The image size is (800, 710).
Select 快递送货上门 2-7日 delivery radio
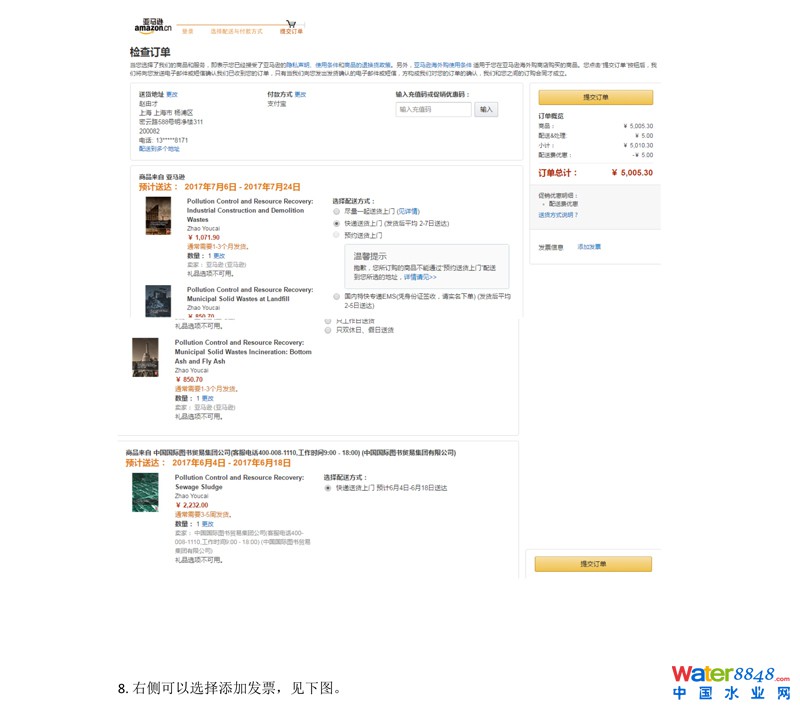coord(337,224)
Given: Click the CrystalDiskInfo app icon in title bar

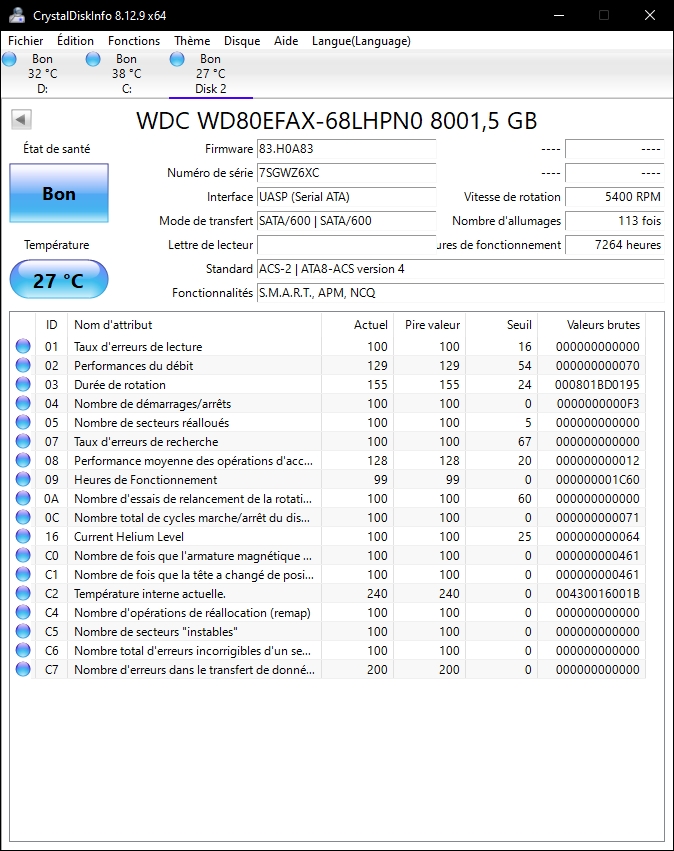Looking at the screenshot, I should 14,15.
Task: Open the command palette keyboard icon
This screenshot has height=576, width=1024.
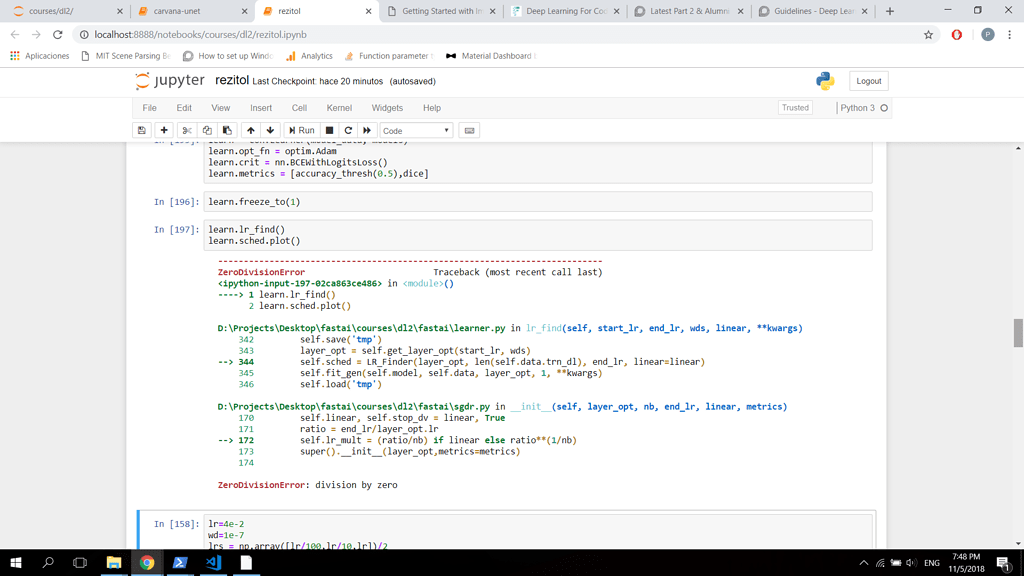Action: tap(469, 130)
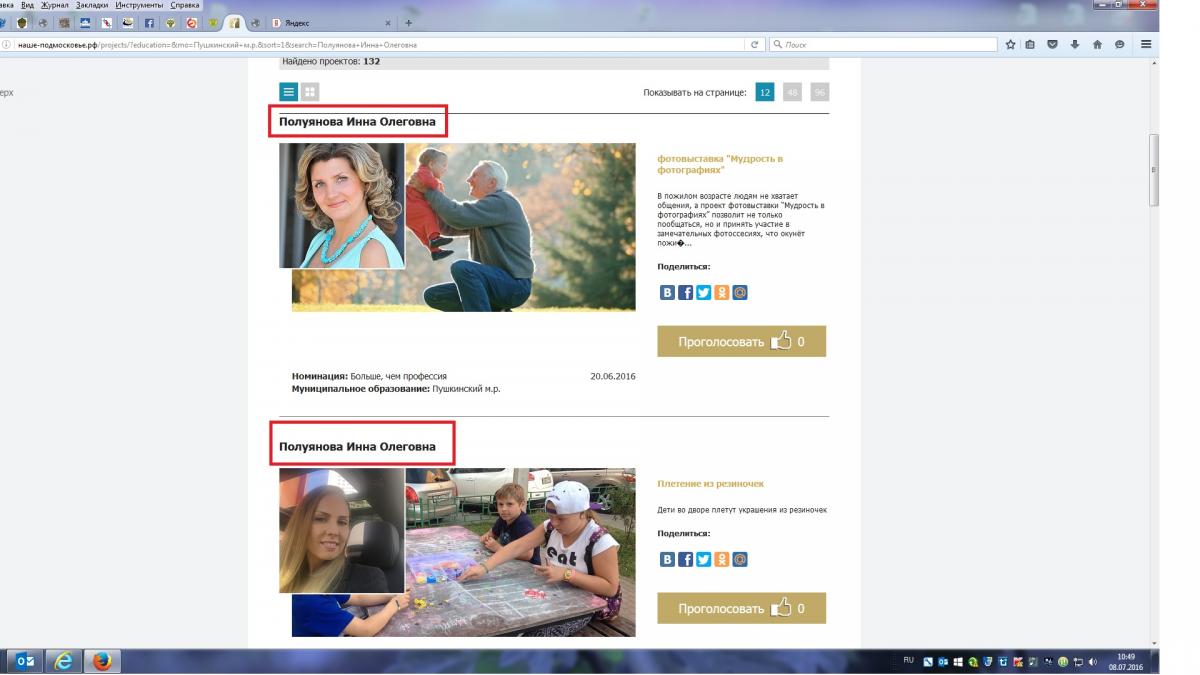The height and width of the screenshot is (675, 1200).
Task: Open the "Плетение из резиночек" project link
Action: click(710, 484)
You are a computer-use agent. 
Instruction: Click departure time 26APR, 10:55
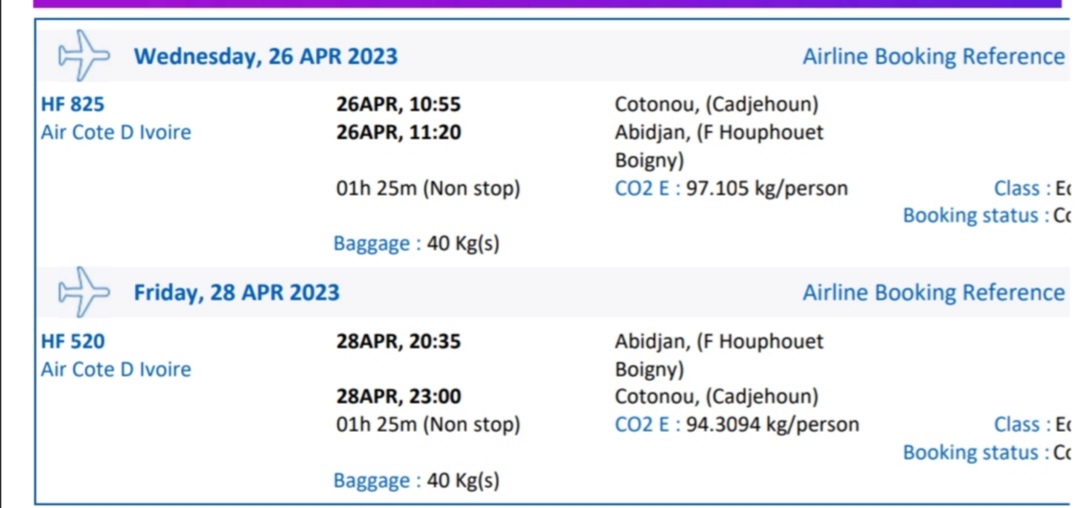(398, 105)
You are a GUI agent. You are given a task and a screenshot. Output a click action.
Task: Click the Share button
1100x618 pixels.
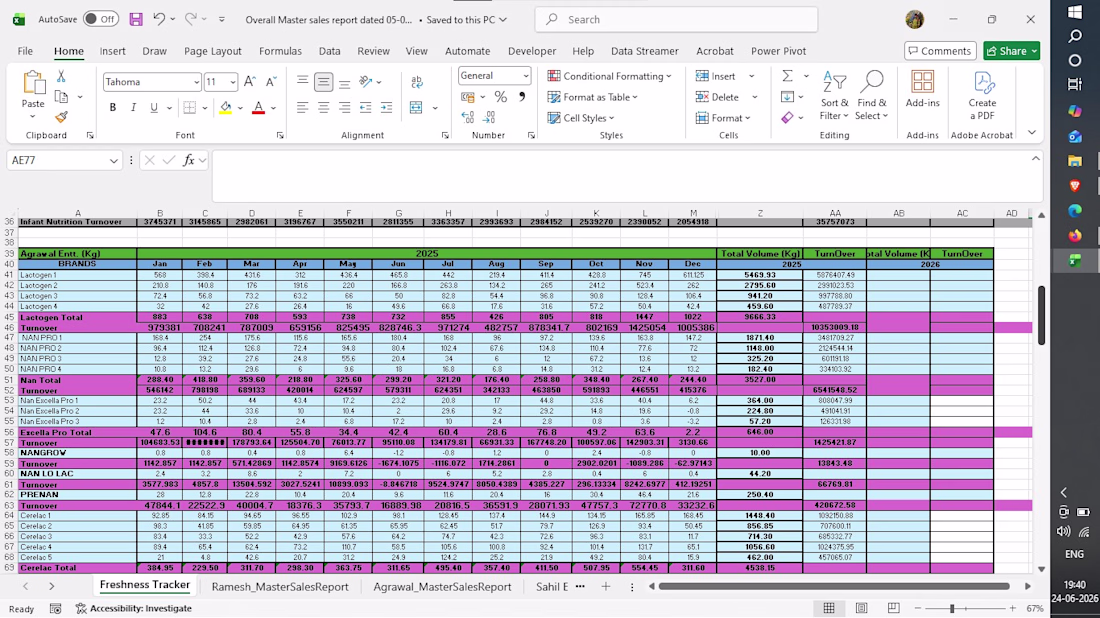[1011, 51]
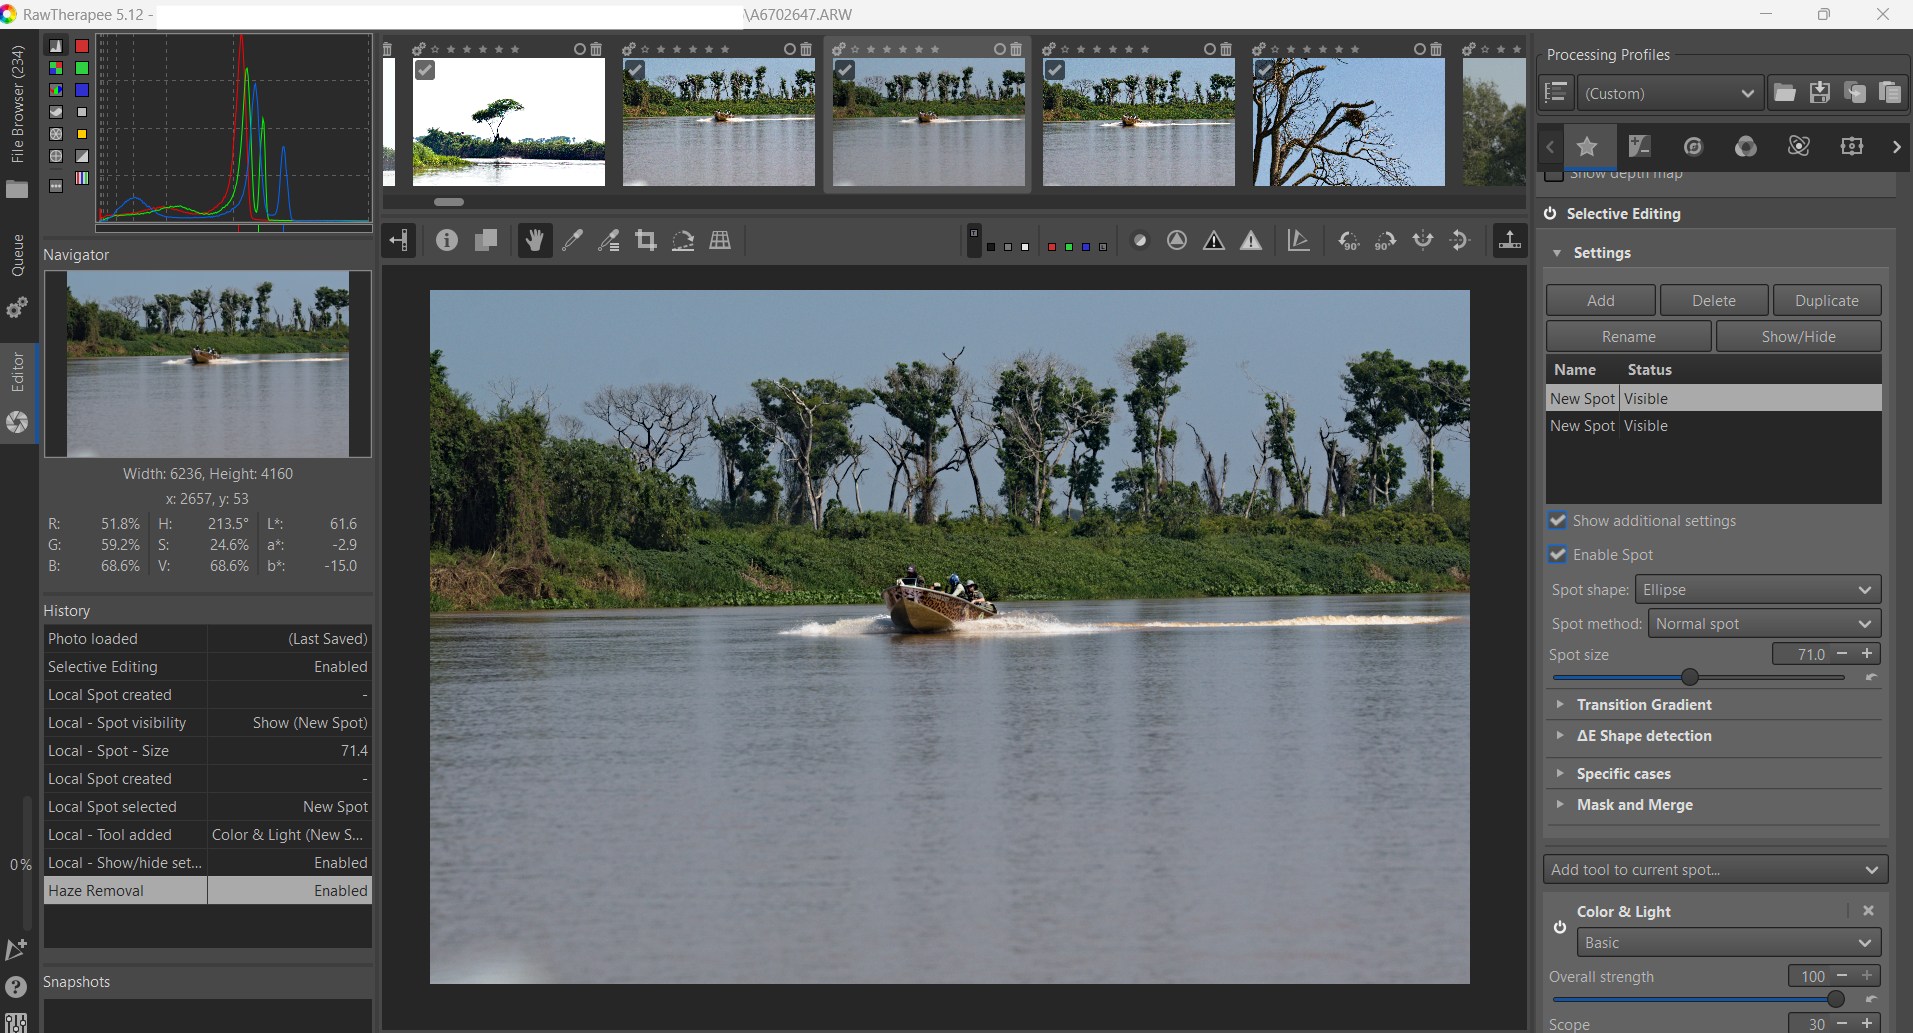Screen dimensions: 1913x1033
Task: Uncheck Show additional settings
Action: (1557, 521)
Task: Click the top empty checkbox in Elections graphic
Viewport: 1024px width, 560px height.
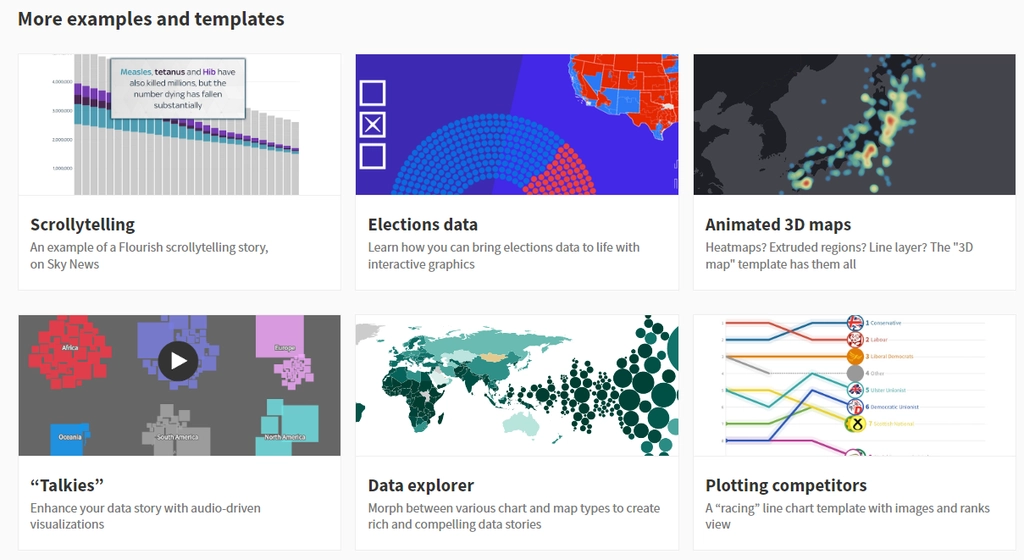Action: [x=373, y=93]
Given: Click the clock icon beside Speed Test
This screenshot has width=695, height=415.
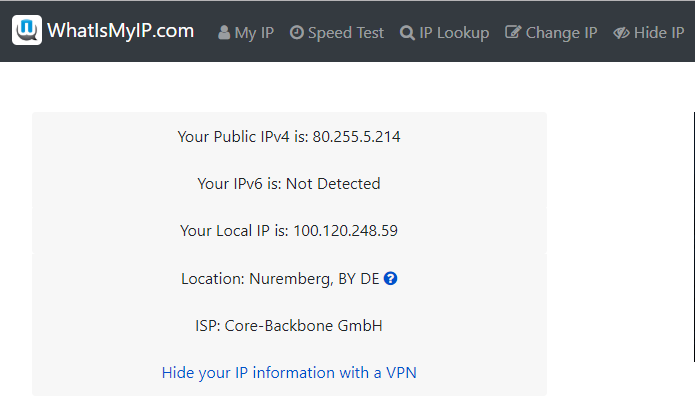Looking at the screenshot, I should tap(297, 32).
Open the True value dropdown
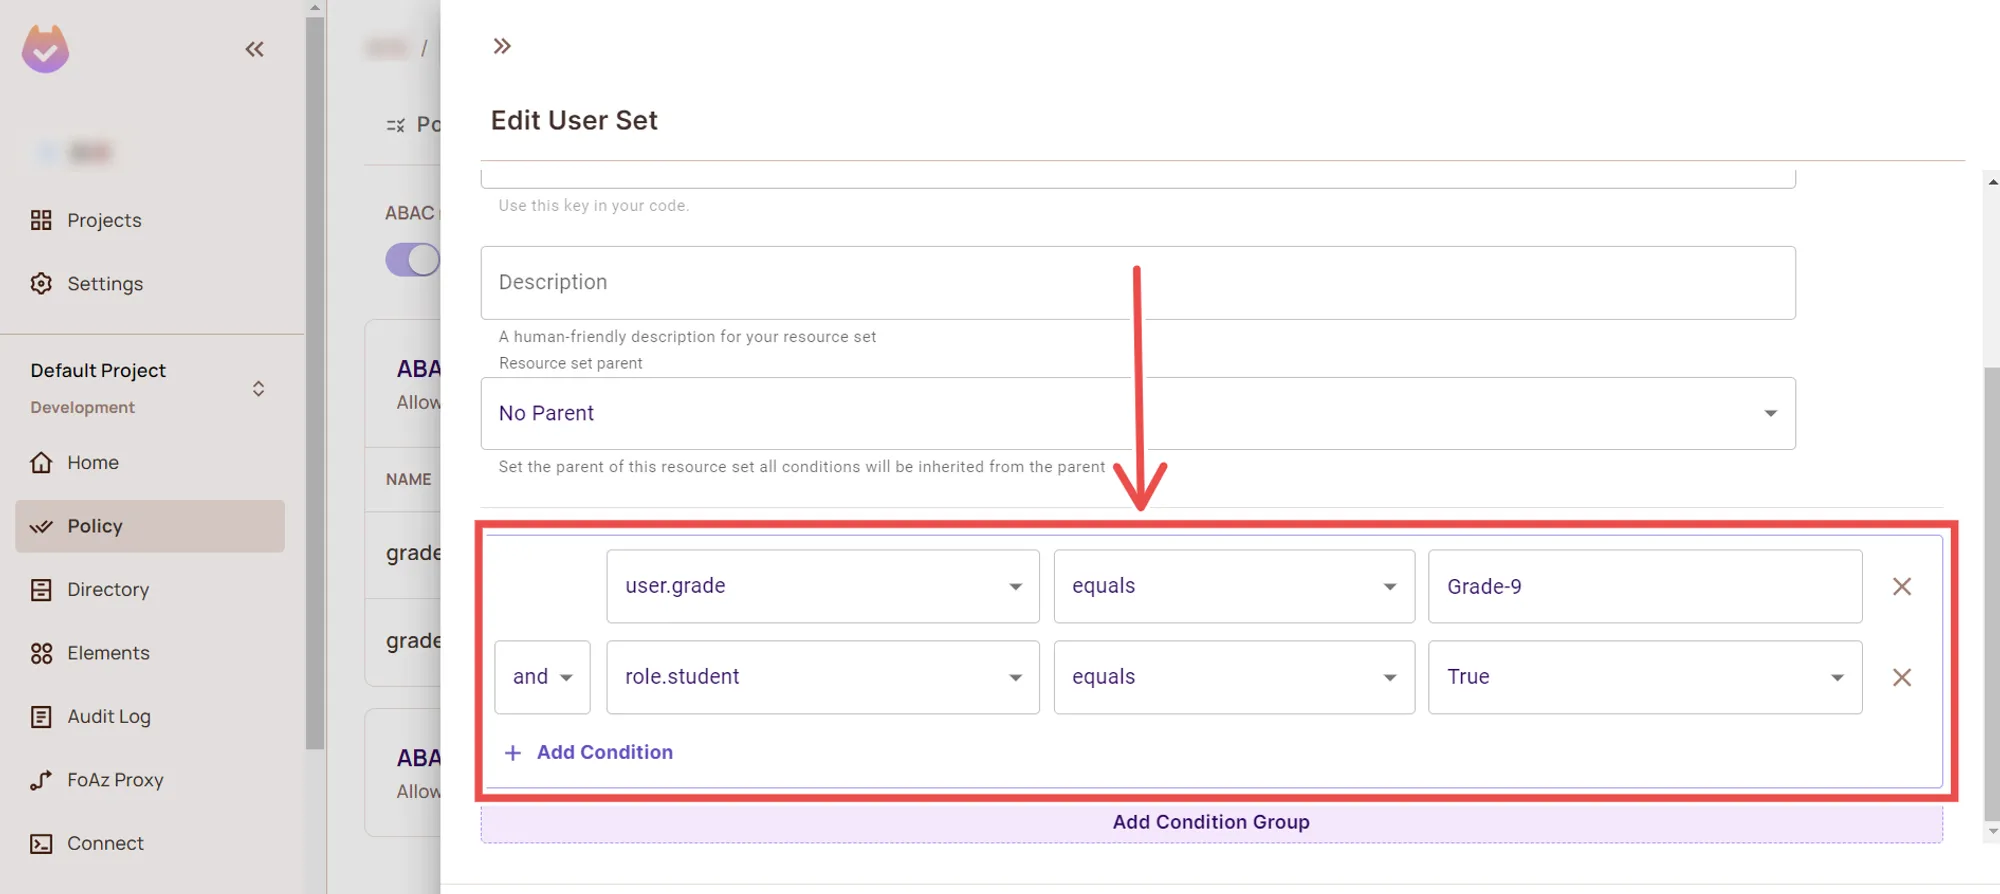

Activity:
Find the line that contains "Select 快递送货上门 2-7日 delivery radio", then write out that line and each one after it, exactly and with nothing else, through the end of the entries above, without the pictures.

Worked solution:
Select 快递送货上门 2-7日 delivery radio
coord(337,224)
Given: Click the CrystalDiskInfo app icon in title bar

Looking at the screenshot, I should 14,15.
Task: Open the command palette keyboard icon
This screenshot has height=576, width=1024.
Action: tap(469, 130)
The height and width of the screenshot is (675, 1200).
Task: Open the "Плетение из резиночек" project link
Action: click(710, 484)
You are a computer-use agent. 
Instruction: Click departure time 26APR, 10:55
(398, 105)
You are a GUI agent. You are given a task and a screenshot. Output a click action.
Task: Click the Share button
1100x618 pixels.
[1011, 51]
Screen dimensions: 1913x1033
Task: Uncheck Show additional settings
Action: (1557, 521)
Task: Click the top empty checkbox in Elections graphic
Viewport: 1024px width, 560px height.
Action: [x=373, y=93]
Given: Click the clock icon beside Speed Test
This screenshot has width=695, height=415.
Looking at the screenshot, I should tap(297, 32).
Open the True value dropdown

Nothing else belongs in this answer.